Hopefully, there will be more options for fightsticks that aren't console-specific, but if MadCatz or Hori make a tournament-styled fightstick meant only for PlayStation, then only the most hardcore fans of Street Fighter will want to purchase another fightstick just for the Xbox version. We can also assume that the PS4/PC cross-platform compatibility will help bridge the fighting communities between Japan, Europe, and United States, compared to the Xbox's limited reach in Japan.
3. Street Fighter Carries The Fighting Genre
Rise of the Tomb Raider is a solid acquisition for Microsoft, considering that Tomb Raider is thought of as a PlayStation franchise at its roots, but while it may have mass appeal, the Tomb Raider franchise doesn't carry the same weight in its genre as Street Fighter does in the fighting genre.
Say what you will about how high-level Street Fighter play may be boring to watch, but Street Fighter tournaments are the most popular eSports events in the fighting division. This isn't to say that Killer Instinct doesn't have an audience as an Xbox exclusive, but it doesn't have the same influence as the Street Fighter name.
4. PlayStation Gets Free Marketing at Street Fighter Events
The numerous international Street Fighter tournaments (sorry, there won't be any Tomb Raider tournaments) also bring with it free marketing for PlayStation. Not only will PlayStation logos be plastered in banners, but players will be carrying and using the PlayStation 4 (along with computers PC-compatible sticks), and it would be next to impossible for a livestreamed event not to have a shot of the system or a peripheral without PlayStation logo somewhere. On a subconscious level, the flood of PS4 branding will make players understand that's something is missing: Microsoft.

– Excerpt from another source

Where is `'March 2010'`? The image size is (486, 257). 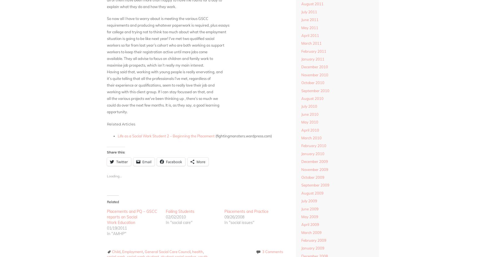
'March 2010' is located at coordinates (311, 137).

5. PlayStation Has Capcom's Name Behind It
In addition to carrying the fighting genre, Street Fighter is Capcom's flagship title and it's one of the few franchises that Capcom has left in its catalogue that remains successful internationally. Where the future of Resident Evil, Lost Planet, and Devil May Cry is uncertain, Street Fighter has resiliency. That's why we've seen so many revamped versions and enhanced updates of Street Fighter IV.
And so anytime Capcom mentions Street Fighter V, in trailers or announcements of sales figures, our minds will automatically relate Capcom with Sony at least until the exclusivity deal ends. This is a symbiotic relationship that benefits both Capcom and Sony, one that its fans, despite any complains with the upcoming game, will intrinsically understand.